--- Verilen metin ---
****************
İşte ülkemizde kamuoyuna yeni iş olanakları sağlayacak birşey olarak sunulan "uluslararası tahkim", bu nitelikleri ile, ülkelerin emperyalizme bağımlılığını kendi ülke anayasasına geçirmesi ve bu bağımlılığa aykırı davranışlar karşısında emperyalizm tarafından yaptırıma tabi tutulmayı kendi anayasası ile kabul etmesi demektir.
Emperyalizmin ve oligarşinin yıllardır hükümetlerle değişmeyecek bir ekonomi-politikanın devlete egemen kılınması yönündeki faaliyetleri, "uluslararası tahkim"e ilişkin anayasal değişiklikle birlikte önemli bir evreye girmiştir. Kapitalizmin dış dinamikle geliştiği ve bu yüzden dengesini metropollerde bulan bir ekonomik yapıya sahip olan bizim gibi ülkeler açısından, "uluslararası tahkim", ekonomik dengelerin emperyalist finans kurumları tarafından planlanması ve yürütülmesinin önemli bir adımı durumundadır. Bu sayede emperyalizm, kendi çıkarlarına uygun olarak geri-bıraktırılmış ülkelerdeki yatırım ve üretim süreçlerini denetleyebilecek ve yönlendirebilecektir. Bunun anlamı ise, emperyalist tekellerin çıkarlarına uygun olarak üretim yapılması ve fiyatların düzenlenmesidir. Bundan etkilenecek halk kitleleri ise, bu düzenlemelere karşı tepki gösterdiklerinde "anayasal suç" işlemiş olacaklardır. Bu bağlamda, emperyalist tekellerin herhangi bir uygulamasına karşı yapılacak bir protesto eyleminde atılacak sloganlar, kolaylıkla TCK'nın 146. maddesi kapsamına girebilecektir. (Tarihin ironisi)
****************
--- Verilen kayıtlar ---
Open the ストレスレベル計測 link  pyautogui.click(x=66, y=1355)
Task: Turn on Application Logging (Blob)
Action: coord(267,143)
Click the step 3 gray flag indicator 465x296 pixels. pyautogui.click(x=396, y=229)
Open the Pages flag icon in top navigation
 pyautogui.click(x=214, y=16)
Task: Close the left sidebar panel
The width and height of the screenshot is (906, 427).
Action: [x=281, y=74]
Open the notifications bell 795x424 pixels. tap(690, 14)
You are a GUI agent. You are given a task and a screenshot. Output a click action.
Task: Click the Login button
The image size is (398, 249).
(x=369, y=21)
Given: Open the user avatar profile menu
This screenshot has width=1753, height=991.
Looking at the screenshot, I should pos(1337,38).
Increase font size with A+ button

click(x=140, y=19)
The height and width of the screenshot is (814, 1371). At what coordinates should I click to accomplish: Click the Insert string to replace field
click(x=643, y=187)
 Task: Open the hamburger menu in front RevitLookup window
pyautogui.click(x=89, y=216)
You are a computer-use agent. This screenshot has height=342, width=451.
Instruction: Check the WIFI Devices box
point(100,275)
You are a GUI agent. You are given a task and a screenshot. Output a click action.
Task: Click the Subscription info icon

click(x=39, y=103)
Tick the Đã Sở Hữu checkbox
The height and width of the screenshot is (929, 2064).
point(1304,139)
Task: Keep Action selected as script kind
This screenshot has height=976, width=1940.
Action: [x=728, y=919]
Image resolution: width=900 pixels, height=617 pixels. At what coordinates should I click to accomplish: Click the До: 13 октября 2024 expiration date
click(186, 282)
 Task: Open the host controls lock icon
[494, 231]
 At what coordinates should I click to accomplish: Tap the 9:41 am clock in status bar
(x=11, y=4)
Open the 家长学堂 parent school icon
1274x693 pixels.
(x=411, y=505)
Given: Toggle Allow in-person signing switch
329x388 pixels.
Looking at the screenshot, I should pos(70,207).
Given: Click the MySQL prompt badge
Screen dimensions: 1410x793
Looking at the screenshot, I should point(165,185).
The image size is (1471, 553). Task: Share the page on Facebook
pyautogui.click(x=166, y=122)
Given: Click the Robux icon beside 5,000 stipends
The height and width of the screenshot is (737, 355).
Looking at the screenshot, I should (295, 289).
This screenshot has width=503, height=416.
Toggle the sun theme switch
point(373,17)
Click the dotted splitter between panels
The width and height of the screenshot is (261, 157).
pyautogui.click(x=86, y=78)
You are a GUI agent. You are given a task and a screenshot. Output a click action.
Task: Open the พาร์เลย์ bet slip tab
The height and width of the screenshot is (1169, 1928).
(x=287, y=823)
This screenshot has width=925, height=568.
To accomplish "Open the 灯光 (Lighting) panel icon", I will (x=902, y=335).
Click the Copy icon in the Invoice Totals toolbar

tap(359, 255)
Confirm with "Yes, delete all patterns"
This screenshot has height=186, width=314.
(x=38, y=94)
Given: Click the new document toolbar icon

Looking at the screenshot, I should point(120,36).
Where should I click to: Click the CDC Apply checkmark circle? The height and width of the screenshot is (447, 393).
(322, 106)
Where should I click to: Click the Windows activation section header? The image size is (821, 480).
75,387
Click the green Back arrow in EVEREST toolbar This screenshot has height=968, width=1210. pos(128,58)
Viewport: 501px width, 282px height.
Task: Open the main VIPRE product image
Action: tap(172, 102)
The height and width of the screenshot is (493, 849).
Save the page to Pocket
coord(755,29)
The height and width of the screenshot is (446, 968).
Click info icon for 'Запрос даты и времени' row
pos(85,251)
****************
--- Yapılacak iş ---
Uluslararası tahkim üzerine olan metni, son cümlesinin ardından gelecek biçimde sürdürün.

--- Görev sonucu ---
Bu gelişmeler karşısında, bizim gibi ülkelerde ne demokrasiden, ne de hukuk devletinden sözetmek olanaksız olmaktadır. Mevcut anti-demokratik yasalar değiştirilebilinse bile, "uluslararası tahkim" varlığını sürdürdüğü sürece, ülkenin demokratik bir hukuk devleti olabilmesi olanaksızlaşmıştır.
Ve kendi yasalarını yapamayan ve uygulayamayan bir ulus, hiçbir biçimde kendi siyasal yönetimine sahip olamaz. Bu da, ulusların kendi kaderlerini tayin hakkının tanındığı koşullarda, ulusal bağımsızlığın ortadan kaldırılması demektir.
"Klasik bağımsızlık" anlayışının çağdışı kaldığının ilan edilebildiği ve mevcut düzen sınırları içinde "siyasal mücadele" yürüterek hükümet olmanın "açılımı"nın yapıldığı bir dönemde çıkartılan "uluslararası tahkim" yasası, tüm bu tezlerin boş bir hayal anlamına geldiğini bir kez daha göstermektedir.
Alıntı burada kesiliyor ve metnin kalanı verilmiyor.